Monday, February 05, 2007

Jamie Shandera And Proof Of UFOs (Pt. 2) (Greg Bishop)

On the UFO Coverup Live! special in 1988, one of the "Aviary" members (most likely Richard Doty or Robert Collins) appeared in silhouette with his voice electronically altered. Amongst pronouncements about the aliens' love for strawberry ice cream and Tibetan music, the mysterious AFOSI man told of a "book" that was given to us by the alien race. While an artist's conception flashed on the screen, he continued to describe the object as a sort of "crystal," which when gazed into, would show events of human and alien history. The "Yellow Book" as it was known, apparently directly interfaced with the user telepathically. (For some reason, it was also called the "Red Book," or there were two of them.)

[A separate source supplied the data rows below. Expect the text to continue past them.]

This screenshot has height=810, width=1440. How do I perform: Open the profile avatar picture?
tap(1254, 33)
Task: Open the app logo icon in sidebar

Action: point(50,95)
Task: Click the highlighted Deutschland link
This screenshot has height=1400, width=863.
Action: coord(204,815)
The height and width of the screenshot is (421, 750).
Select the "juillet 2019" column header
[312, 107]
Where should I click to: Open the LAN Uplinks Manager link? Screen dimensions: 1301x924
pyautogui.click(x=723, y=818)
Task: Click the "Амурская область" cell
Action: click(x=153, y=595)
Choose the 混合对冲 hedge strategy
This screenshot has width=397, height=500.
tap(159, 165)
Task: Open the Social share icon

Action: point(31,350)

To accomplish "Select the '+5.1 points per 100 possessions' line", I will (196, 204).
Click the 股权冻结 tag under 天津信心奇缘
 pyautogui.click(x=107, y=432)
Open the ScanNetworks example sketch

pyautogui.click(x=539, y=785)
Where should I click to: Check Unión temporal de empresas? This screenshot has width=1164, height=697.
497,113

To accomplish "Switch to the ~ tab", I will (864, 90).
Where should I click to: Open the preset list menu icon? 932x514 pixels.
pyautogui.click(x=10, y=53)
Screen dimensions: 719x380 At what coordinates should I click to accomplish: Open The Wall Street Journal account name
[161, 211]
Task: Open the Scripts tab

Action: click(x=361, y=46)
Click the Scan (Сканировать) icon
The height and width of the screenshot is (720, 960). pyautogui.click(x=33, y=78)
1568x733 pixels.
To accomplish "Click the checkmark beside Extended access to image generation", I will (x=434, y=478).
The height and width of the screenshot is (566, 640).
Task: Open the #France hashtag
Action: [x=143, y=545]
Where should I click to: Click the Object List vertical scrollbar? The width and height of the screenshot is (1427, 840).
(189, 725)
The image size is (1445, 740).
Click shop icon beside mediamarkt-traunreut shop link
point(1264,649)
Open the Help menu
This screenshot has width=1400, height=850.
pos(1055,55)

Suppose Shandera really did get a chance to experience this device, as suggested in Greg's post. What was it? Its purported "telepathic" properties don't necessarily make it an alien artifact; it could just as easily have been a clever psy-ops ploy. Then again, maybe it really was the ET equivalent to a PDA . . .

Stories like this circulate endlessly in the Kafkaesque corridors of ufology, some obviously deluded and others less so. The 1980s generated a mythological substrate that lingers to this day, complete with evocative suggestions of crashed alien hardware and shadowy human-ET liaisons. Granted that we are, in all probability, interacting with some form of nonhuman intelligence, it's at best premature to rule out the possibility that the UFO intelligence itself has played a significant role in disseminating fanciful lies.





If the UFO intelligence is indigenous to this planet, then the pronounced extraterrestrial flavor of so many of our most hallowed (if controversial) beliefs may be an attempt to convince us the answer to the UFO riddle lies somewhere in the stars.

So we gaze upward in wonder and fear while the phenomenon continues -- unabated and overlooked.